© JUNGE FREIHEIT Verlag GmbH & Co.  www.jungefreiheit.de  15/12 06. April 2012

Haltungsnote
Auf dem falschen Dampfer
Christian Schwiesselmann

Die Piraten waren schon im Mittelalter eine gesetzlose Vereinigung von Freibeutern und Vitalienbrüdern zum Zwecke der Umverteilung, die in der Regel wie Klaus Störtebeker am Ende den Kopf verloren. Im niederdeutschen „Likedeeler“ – was soviel heißt wie Gleichteiler – klingt das noch an.

Dennoch gibt es Leute im Piratenboot, die noch nicht begriffen haben, auf welchem Pott sie schippern. Einer dieser irrfahrenden Argonauten scheint Wolfgang Huying zu sein. Die Piratenpartei nominierte den Unternehmensberater kürzlich zur Landtagswahl im NRW-Kreis Kleve. „Wir werden vom Staat überreglementiert. Wir wünschen mehr Eigenverantwortung. Und da gibt es gesellschaftlichen Nachholebedarf“, lautet Huyings überraschend liberales Credo. Er habe eigentlich liberal-konservative Wurzeln und als junger Mann überlegt, der Jungen Union beizutreten, bekennt der 50jährige in Der Westen.

Nun sei er Piraten-Mitglied geworden, weil sie das aussprechen, was er sich immer schon vorgestellt habe: Basisdemokratie. „Bei einer Parteiversammmlung kann jederzeit ein Antrag eingebracht werden. Jeder hat ein Rederecht, egal ob er der Partei angehört oder nicht“, begeistert sich Huying, der es als Autohändler zu einem stattlichen Anwesen im Haldemer Wald gebracht hat.
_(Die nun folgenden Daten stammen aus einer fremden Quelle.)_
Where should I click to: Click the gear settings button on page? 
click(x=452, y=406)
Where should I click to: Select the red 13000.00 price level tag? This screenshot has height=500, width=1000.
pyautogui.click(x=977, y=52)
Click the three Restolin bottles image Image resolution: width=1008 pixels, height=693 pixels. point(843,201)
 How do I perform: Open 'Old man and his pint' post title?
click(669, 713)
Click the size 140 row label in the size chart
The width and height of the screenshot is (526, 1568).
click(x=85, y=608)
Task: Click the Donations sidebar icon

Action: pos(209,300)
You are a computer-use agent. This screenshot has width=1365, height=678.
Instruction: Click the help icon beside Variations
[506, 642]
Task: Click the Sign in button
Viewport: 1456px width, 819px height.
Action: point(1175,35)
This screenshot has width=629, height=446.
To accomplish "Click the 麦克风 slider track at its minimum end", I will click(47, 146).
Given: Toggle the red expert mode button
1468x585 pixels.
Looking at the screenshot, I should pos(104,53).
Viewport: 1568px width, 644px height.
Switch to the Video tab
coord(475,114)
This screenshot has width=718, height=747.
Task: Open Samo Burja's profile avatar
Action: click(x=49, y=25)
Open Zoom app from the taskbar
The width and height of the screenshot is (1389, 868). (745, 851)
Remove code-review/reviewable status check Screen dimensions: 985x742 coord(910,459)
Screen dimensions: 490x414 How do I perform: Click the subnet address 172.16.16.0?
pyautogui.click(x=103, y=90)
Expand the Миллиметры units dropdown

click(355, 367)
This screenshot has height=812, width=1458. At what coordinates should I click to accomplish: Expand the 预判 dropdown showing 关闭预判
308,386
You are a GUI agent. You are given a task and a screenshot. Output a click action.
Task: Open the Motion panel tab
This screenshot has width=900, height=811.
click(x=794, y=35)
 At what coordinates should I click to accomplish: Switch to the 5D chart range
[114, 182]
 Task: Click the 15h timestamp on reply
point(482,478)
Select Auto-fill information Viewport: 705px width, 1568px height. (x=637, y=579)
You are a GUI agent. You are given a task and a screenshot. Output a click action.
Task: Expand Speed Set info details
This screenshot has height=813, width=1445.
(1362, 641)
Abgesehen davon, daß andere Parteien diese Form der „Basisdemokratie“ auch praktizieren, sollte Huying einen Blick ins eigene Grundsatzprogramm werfen. Einen konservativen Vater von vier Kindern dürfte die darin geforderte Drogenfreigabe mitsamt Verherrlichung des Rausches als „schöpferische Möglichkeit“ Bauchschmerzen bereiten. Zudem läuft der freiheitliche Unternehmer Gefahr, die egalitäre Nutzer- und Netzfreiheit, die mit Verstößen gegen Eigentumsrechte verbunden ist, mit wirklich freiheitlichem Denken zu verwechseln.